Please find below the latest instalment of the Leeds International
Medieval Congress Newsletter. The newsletter will also be available
online at www.leeds.ac.uk/ims/imc/IMCNewsletter.pdf. We hope through
the newsletter to keep in touch with IMC participants past and
present, and to inform them of forthcoming IMC events.

We would appreciate if you could print out this leaflet and display
it in your institution or department/school.

We aim to make this newsletter a regular occurrence - if you prefer
not to receive this newsletter in the future please let us know by
return email. We always appreciate your feedback, so do please feel
free to suggest improvements to this newsletter, and to let us know
what you would like to see included in future issues.

With best wishes for the summer,

Axel E. W. Müller
Director, International Medieval Congress

1.1 Academic Programme
The IMC 2009 took place between 13-16 July at the University of
Leeds, UK. 1540 medievalists attended, from no fewer than 40
different countries, making this the largest IMC to date.

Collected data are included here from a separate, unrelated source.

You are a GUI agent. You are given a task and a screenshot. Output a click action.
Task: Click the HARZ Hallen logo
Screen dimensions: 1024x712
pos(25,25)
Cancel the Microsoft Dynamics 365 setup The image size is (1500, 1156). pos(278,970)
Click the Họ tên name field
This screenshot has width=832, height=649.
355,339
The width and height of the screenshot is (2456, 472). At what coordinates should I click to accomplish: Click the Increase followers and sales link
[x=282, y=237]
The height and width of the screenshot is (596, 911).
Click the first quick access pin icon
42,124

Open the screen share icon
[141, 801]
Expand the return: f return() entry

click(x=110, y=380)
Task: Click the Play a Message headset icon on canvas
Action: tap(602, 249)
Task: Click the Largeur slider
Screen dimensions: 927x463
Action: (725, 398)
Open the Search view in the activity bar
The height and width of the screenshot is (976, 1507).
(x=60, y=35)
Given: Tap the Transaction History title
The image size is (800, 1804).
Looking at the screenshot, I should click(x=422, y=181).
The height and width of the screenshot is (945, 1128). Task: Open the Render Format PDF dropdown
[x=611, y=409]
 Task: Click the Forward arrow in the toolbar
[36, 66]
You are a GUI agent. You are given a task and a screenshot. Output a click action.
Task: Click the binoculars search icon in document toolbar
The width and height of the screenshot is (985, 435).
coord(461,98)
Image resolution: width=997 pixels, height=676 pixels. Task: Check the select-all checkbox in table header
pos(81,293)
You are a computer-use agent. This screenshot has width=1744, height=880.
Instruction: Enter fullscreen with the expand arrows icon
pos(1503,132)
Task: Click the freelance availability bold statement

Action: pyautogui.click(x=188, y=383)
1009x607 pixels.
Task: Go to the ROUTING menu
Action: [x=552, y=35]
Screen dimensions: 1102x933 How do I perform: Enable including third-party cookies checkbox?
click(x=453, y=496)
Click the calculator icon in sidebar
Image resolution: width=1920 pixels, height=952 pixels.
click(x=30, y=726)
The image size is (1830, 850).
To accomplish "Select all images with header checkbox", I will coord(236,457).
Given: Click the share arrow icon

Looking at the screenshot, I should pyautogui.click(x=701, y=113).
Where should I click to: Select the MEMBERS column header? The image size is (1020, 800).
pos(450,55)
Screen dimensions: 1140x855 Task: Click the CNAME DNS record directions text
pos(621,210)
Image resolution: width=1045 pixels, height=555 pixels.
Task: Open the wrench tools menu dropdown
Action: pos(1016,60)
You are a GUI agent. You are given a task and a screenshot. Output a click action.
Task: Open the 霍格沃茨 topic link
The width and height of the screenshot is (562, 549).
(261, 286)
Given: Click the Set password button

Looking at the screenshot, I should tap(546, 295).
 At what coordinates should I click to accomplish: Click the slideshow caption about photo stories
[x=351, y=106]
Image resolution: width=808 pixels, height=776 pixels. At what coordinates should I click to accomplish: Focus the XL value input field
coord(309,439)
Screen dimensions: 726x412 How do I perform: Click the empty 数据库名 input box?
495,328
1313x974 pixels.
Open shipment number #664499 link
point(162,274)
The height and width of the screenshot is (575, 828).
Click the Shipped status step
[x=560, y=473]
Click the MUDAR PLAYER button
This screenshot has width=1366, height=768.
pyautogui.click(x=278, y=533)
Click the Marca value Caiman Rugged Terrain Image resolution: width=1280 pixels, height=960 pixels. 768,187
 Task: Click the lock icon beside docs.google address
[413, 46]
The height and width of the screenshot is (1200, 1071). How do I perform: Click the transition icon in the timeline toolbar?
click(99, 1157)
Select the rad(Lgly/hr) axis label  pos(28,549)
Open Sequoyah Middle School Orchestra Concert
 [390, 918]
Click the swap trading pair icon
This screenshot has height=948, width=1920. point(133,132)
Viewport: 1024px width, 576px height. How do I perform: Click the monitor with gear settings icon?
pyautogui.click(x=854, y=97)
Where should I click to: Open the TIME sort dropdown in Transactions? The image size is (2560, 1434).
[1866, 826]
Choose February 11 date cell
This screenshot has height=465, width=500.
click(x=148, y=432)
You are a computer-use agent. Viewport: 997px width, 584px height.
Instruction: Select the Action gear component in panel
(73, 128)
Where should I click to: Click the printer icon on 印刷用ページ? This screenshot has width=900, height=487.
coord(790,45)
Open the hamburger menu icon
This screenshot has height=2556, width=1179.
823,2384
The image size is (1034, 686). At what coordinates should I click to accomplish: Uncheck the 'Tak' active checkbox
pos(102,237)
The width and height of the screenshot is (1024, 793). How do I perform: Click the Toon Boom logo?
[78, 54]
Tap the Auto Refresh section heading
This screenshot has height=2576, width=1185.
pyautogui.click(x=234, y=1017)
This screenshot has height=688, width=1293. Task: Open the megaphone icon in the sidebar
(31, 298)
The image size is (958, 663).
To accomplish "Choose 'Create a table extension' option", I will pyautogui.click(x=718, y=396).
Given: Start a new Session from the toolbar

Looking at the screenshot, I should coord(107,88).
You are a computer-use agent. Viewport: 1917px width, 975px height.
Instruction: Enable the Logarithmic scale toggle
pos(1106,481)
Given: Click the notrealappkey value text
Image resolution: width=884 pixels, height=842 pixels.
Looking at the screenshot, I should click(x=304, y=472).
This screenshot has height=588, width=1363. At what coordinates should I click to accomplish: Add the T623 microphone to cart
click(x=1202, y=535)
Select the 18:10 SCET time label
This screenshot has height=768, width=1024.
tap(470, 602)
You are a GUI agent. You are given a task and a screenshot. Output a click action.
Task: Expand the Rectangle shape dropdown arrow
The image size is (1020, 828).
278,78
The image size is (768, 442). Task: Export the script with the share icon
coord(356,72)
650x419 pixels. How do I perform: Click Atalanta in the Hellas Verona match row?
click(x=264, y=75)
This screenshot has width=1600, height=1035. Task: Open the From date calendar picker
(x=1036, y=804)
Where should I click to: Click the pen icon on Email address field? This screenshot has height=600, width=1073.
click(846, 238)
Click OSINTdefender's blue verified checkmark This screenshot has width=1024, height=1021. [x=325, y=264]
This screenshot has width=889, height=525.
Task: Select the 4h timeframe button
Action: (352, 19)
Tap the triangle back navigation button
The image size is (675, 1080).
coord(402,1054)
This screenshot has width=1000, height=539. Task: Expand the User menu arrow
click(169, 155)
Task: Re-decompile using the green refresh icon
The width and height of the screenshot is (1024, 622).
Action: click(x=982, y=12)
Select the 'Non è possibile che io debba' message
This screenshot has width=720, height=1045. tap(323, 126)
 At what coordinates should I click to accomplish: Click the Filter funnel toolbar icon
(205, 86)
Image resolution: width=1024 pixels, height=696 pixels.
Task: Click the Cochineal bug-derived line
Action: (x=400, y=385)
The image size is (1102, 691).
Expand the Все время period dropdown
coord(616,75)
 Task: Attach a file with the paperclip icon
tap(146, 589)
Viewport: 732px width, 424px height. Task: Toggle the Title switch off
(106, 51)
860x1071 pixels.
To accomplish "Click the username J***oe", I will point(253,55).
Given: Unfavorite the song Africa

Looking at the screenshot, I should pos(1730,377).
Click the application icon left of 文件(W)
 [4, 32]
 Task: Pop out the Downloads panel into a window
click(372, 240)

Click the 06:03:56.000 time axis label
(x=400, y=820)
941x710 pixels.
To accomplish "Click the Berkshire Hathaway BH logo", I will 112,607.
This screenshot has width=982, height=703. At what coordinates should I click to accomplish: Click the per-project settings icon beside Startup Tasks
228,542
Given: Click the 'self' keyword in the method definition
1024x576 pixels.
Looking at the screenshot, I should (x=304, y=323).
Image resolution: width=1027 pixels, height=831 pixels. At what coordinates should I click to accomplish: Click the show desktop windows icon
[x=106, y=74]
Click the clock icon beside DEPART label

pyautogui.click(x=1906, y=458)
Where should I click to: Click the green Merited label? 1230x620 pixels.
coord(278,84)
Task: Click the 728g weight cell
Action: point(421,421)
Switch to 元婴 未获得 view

The Congress continues to draw in international participants with
more than half of participants coming from outside of the UK, 20%
coming from outside Europe. This year attracted delegates from as far
a field as New Zealand, Turkey, and South Africa. Some 360 sessions
and roundtable discussions explored all aspects of the European
Middle Ages, with papers on subjects as diverse as 'Heretic, Sinner,
or Both?: William of Rubruck's Use of Heresy and Sin in Describing
Rivals and Other Faiths at the Mongol Court', 'The Glossing Fool in
Medieval Theatre: The Ultimate Drama Critic', 'Abélard et Jean de
Meun: Une lecture du Roman de la Rose en clé universitaire', 'Der
fromme Ketzer Dietrich/Theoderich: Zur 'Deutungshoheit' über eine
literarisch-historische Gestalt aus arianischer bzw. katholischer
Sicht', and 'El Catarismo en España a través de sus fuentes
originales'.

The Congress was host to a wide spread in ages and backgrounds,
ranging from the seasoned professional to the postgraduate giving
their first paper. As well as those working in higher education
around the world, we were also joined by those working in heritage
management, offering an insight into existing and sometimes
rediscovered collections that are increasingly being opened to the
public for research.

We received plenty of feedback and are already looking at ways to
improve the Congress for next year. Amongst many positive comments
about the Congress, participants said that IMC 2009 'was an
interesting and amazing experience' and that 'the range of speakers
was excellent'. This year's special thematic strand, Heresy and
Orthodoxy, generated both interest and enthusiasm, with more than 180
sessions presented under the auspices of the strand, including
keynote addresses by John H. Arnold, (School of History, Classics &
Archaeology, Birkbeck College, University of London ) and Jeffrey J.
Cohen, (Department of English, George Washington University). The
Heresy and Orthodoxy strand was co-ordinated by Andrew P. Roach
(Department of History, University of Glasgow) and James R. Simpson,
(Centre for Medieval & Renaissance Studies, University of Glasgow)
and we would like to take this opportunity to thank them for their
work this past year.

1.2 Events and Excursions
As in previous years, IMC 2009 offered a full programme of events and
excursions, as well as practical workshops as an accompaniment to the
academic programme.
Sunday, 12 July, opened with an excursion to the varied palaces of
the Archbishops of York, as well as a trip to Skipton Castle, one of
the best preserved castles in England. Sunday events included the
opening of our annual two-day Antiquarian and Second-hand Book Fair,
a voice workshop focusing on polyphonic pilgrim and processional
songs (directed by Vivien Ellis and jointly sponsored by the IMC and
the North East Early Music Forum), and a hands-on look at Anglo-Saxon
and Viking textile production, as well as a fascinating rendition of
the Welsh tale Rhiannon performed by storyteller Katy Cawkwell.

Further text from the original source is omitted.